I tracked down a report on this study ("The high price of internet keyword auctions" by Edelman, Ostrovsky, and Schwarz) to find out more. And I found out something that is directly related to our work on eBay auctions...

Starting from the basics, a second-price auction is one where the highest bidder is the winner, and s/he pays the second highest bid (+ a small increment). This is also the format used in most of eBay's auctions. According to auction theory (derived from game theory), in a second-price auction the optimal bidding strategy should be to bid your true valuation. If you think the item is worth $100, just bid $100. Going back to the study, the economists found that the mechanism used by Google's AdWords does NOT lead to this "truth telling". Instead, sophisticated users actually tend to under-bid.

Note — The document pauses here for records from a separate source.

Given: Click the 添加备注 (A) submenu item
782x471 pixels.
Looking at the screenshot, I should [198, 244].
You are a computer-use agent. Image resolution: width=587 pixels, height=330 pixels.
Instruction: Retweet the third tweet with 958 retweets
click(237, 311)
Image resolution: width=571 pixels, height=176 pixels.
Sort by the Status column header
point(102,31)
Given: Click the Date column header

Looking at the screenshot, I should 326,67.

The authors' recommendation is "that search engines consider adopting a true Vickrey setup... [where] the system and bids would remain relatively static, changing only when economic fundamentals changed". And this is where I disagree: I have been conducting empirical research of online auctions from a different, non-economist perspective. Instead of starting from economic theory and trying to see how it manifests in the online setting, I examine the online setting and try to characterize it using statistical tools. An important hypothesis that my colleague Wolfgang Jank and I have is that the auction price is influenced not only by factors that economic theory sets (like the opening price and number of bidders), but also by the dynamics that take place during the auction. The online environment has very different dynamics than the older offline version. Think of the psychology that goes on when you are bidding for an item on eBay. This means that perhaps classic auction theory does not account for new factors that might determine the final price. Of course, this claim has always won us some frowns from hard-core economists...

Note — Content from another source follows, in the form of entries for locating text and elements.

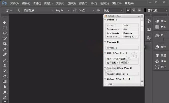Enable center text alignment

[x=134, y=10]
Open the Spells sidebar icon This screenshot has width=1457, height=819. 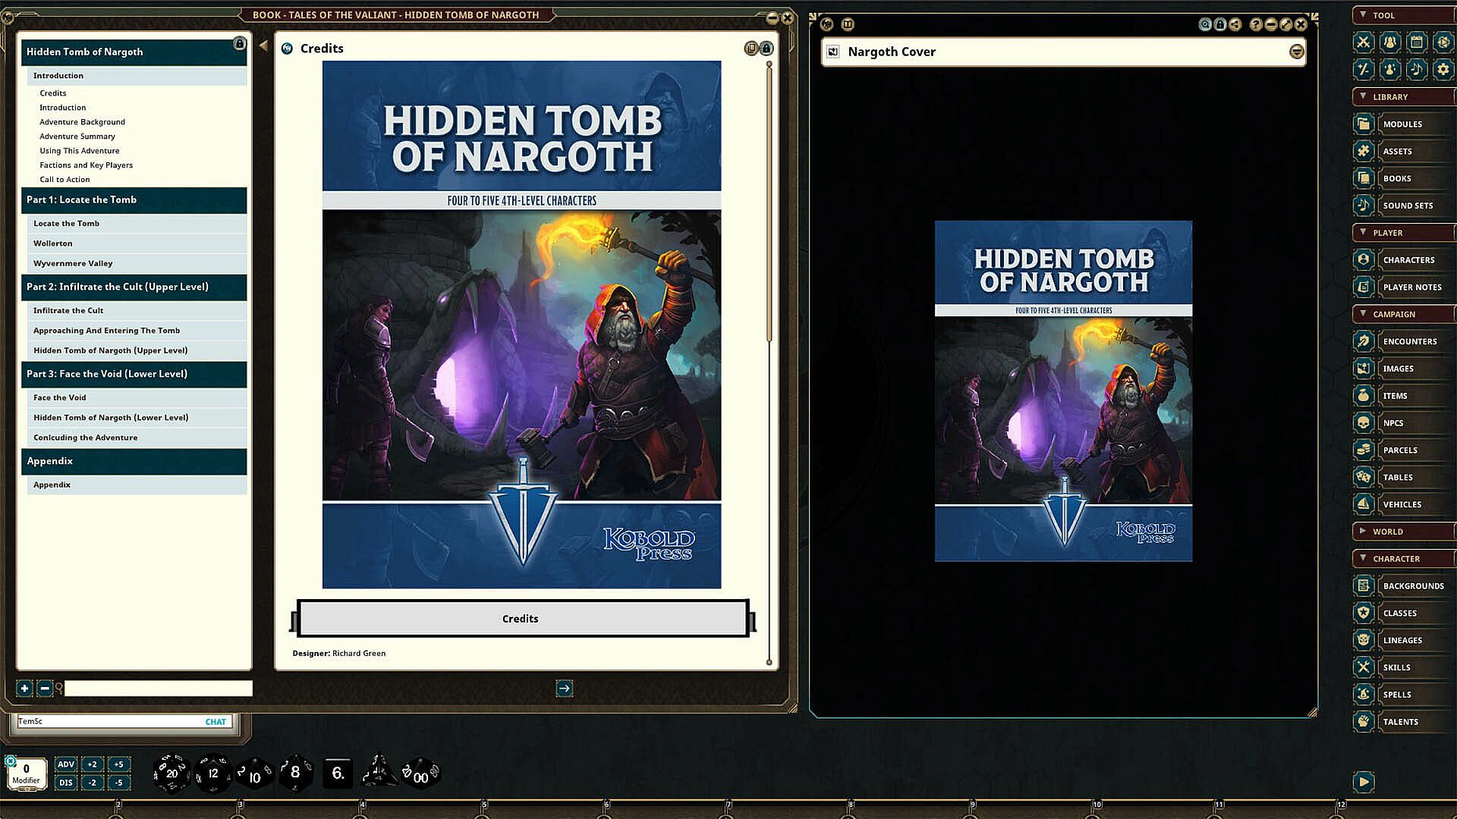click(x=1363, y=695)
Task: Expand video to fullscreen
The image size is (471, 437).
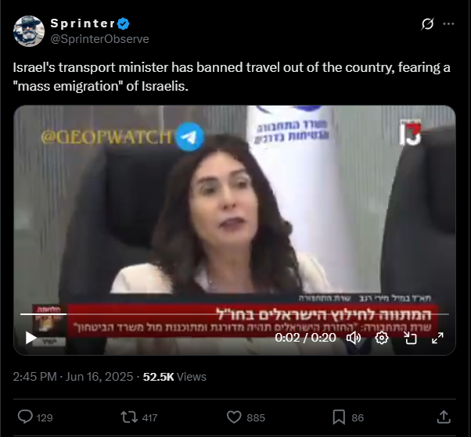Action: [x=437, y=338]
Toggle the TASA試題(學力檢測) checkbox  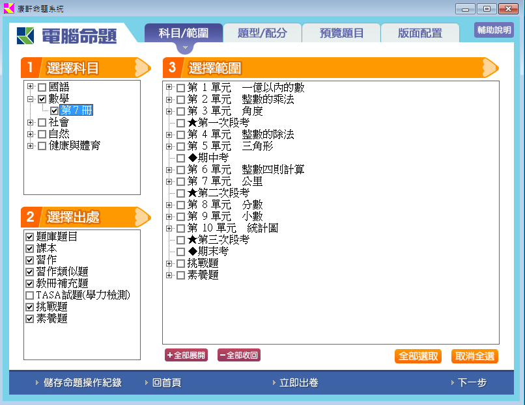(30, 295)
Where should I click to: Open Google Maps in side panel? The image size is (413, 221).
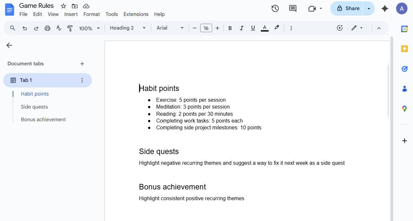coord(404,109)
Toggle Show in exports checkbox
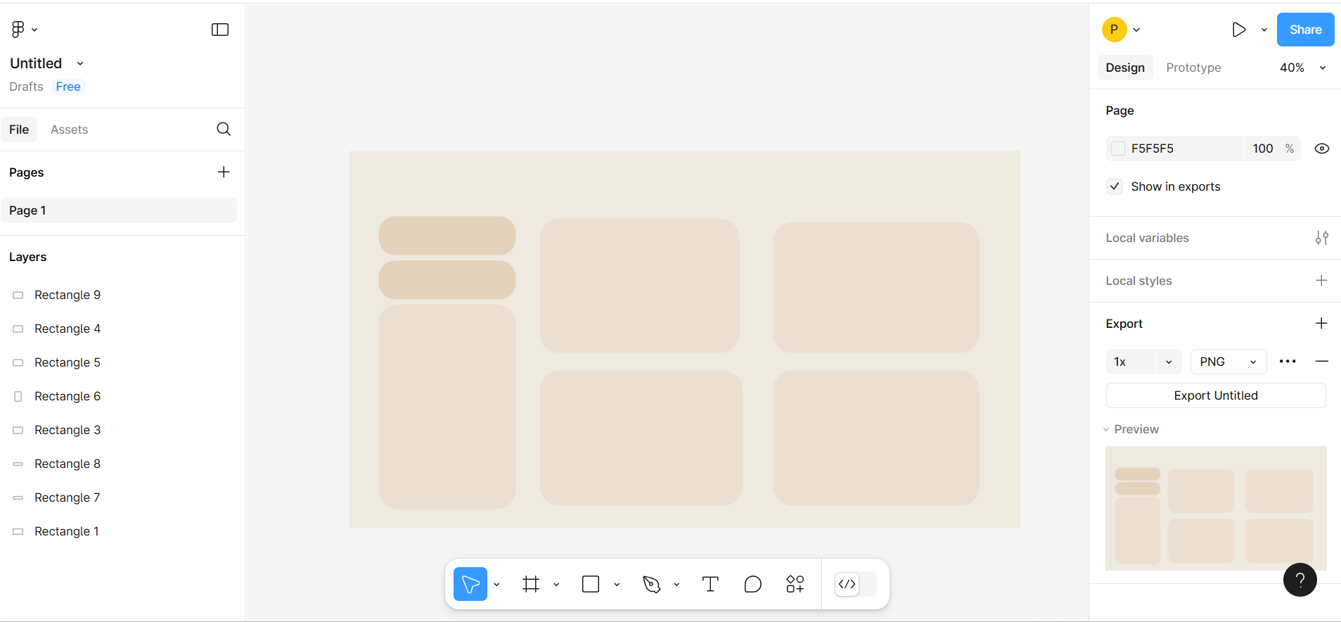Viewport: 1341px width, 622px height. [1115, 186]
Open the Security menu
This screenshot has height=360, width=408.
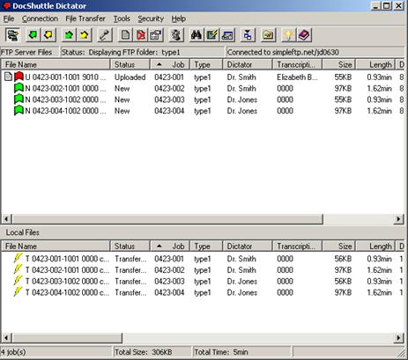coord(151,18)
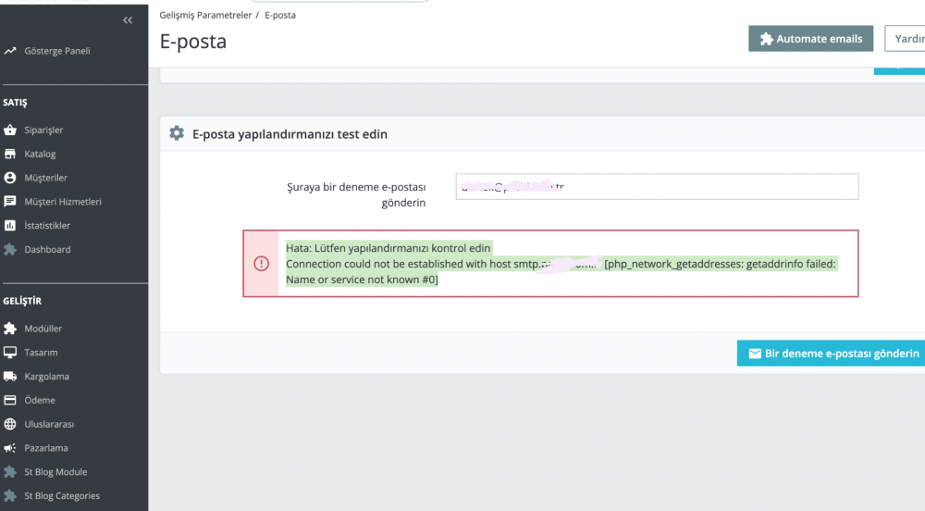
Task: Focus the test e-mail address field
Action: pos(657,187)
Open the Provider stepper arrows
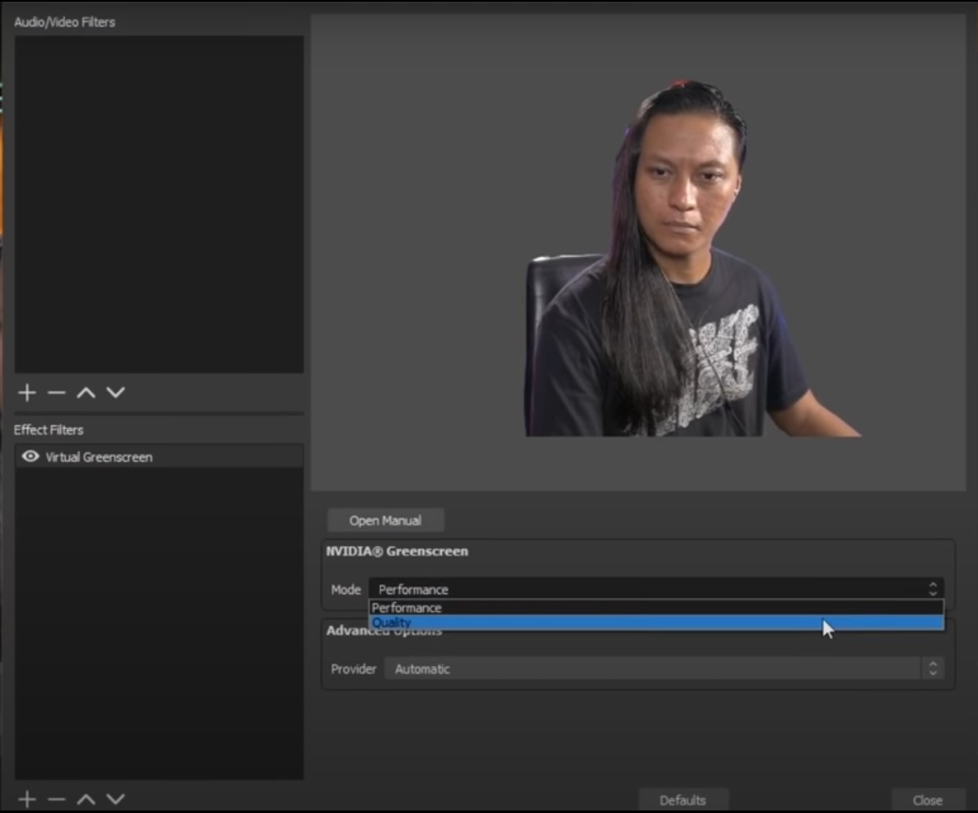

For example, many empirical researchers have found in eBay (second-price) auctions that bidders do not follow the "optimal bidding strategy" of bidding their truthful valuation. In fact, on eBay many bidders tend to revise their bids as the auction proceeds (the phenomenon of last-moment-bidding, or "sniping", is also related). There have been different attempts to explain this through economic theory, but there hasn't been one compelling answer.

In light of my eBay research, it appears to me that the recommendation to Google to use the ordinary second-price (Vickrey) setting does not take into account the dynamic nature of the AdWords auctioning. The streamining updating of bids that is done by advertisers probably creates dynamics of its own. So even if they do change it to the eBay-like format, I am doubtful that the results will obey classic auction theory.